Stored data
○ ○ ○ ○

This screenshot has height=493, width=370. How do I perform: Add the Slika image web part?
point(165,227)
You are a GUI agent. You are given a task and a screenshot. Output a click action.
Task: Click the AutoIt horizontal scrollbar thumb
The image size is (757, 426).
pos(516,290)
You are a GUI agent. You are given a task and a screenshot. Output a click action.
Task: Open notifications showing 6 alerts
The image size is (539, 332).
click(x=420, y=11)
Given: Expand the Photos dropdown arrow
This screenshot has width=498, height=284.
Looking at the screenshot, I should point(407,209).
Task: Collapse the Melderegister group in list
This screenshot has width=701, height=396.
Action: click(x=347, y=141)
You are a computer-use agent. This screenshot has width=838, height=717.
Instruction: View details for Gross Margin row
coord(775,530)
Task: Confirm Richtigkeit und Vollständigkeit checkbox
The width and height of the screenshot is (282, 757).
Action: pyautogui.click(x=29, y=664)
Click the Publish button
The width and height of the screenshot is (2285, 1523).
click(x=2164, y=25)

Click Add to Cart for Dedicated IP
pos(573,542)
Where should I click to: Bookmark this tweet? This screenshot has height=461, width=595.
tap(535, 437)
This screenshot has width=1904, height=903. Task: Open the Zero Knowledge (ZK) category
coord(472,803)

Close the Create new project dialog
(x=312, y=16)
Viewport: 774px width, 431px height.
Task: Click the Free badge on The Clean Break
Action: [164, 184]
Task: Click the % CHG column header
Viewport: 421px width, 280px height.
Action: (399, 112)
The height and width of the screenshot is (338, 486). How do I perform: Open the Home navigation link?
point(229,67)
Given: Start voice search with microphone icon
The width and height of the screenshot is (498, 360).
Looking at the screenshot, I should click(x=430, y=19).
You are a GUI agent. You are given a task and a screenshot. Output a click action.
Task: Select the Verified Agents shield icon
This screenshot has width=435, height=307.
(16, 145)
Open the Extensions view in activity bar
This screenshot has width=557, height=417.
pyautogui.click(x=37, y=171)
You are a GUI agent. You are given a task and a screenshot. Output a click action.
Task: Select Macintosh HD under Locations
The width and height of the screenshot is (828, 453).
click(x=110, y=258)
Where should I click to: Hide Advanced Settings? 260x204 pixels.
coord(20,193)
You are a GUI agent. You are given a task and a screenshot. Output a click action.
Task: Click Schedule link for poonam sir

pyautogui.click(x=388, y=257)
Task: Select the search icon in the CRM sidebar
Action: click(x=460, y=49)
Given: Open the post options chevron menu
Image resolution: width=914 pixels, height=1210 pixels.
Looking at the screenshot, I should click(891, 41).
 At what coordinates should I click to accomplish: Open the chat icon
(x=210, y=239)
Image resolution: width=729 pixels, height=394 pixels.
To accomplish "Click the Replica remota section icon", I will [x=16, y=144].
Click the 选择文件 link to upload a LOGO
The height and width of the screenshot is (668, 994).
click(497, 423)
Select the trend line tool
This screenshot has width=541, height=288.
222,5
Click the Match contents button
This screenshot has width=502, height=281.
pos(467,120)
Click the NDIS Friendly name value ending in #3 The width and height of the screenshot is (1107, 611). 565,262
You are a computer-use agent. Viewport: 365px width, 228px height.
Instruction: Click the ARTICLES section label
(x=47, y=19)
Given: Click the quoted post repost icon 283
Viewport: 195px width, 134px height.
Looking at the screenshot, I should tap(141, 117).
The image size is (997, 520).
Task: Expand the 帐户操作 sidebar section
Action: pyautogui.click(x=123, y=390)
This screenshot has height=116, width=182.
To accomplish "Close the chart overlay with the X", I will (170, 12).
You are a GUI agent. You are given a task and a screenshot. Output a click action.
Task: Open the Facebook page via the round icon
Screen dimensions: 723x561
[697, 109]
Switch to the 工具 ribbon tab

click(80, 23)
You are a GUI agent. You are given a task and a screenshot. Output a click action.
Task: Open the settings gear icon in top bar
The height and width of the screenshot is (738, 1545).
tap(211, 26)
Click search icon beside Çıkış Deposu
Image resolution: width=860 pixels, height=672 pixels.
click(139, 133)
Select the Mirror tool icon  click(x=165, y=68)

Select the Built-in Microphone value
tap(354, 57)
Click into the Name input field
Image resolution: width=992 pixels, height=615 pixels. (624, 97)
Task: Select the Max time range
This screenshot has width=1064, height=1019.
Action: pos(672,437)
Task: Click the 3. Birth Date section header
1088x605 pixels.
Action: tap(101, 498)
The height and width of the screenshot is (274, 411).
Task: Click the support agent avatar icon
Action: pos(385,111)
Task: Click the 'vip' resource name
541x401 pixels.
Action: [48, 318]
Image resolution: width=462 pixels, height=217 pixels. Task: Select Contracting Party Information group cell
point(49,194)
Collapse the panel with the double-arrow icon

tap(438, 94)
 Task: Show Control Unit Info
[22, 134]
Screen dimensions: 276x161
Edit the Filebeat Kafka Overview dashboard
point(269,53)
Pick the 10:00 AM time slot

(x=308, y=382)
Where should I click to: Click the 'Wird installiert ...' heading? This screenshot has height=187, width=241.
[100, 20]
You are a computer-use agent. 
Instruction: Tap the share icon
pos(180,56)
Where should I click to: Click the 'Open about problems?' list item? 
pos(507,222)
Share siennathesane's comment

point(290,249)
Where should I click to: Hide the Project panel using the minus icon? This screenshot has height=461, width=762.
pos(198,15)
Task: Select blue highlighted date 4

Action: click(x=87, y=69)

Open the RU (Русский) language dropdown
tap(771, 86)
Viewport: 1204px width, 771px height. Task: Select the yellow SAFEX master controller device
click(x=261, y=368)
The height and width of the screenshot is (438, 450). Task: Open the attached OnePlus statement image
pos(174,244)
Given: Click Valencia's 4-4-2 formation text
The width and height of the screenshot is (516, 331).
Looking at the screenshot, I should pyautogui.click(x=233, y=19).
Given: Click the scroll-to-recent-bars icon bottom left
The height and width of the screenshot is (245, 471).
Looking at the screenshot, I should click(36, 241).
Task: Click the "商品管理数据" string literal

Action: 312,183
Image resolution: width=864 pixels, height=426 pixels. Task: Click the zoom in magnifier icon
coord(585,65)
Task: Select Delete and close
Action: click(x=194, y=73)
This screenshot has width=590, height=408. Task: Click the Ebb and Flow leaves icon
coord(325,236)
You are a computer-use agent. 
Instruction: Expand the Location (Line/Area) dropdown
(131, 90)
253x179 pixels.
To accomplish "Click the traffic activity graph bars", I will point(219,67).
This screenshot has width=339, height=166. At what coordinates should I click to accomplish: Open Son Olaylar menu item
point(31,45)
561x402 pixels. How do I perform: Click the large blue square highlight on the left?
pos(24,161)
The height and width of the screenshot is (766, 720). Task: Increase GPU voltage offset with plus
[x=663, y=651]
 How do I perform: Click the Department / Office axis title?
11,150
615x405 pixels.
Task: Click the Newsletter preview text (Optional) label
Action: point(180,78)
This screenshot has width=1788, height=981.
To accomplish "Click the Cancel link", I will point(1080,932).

○ ○ ○ ○

*Problem details*. The expected result is a copy of each line in the records where "computer" appears.

*Response below*.
You are a computer-use agent. This screenshot has width=838, height=717.
You are a computer-use agent. Viewport: 365px width, 228px height.
You are a computer-use agent. 
You are a computer-use agent. 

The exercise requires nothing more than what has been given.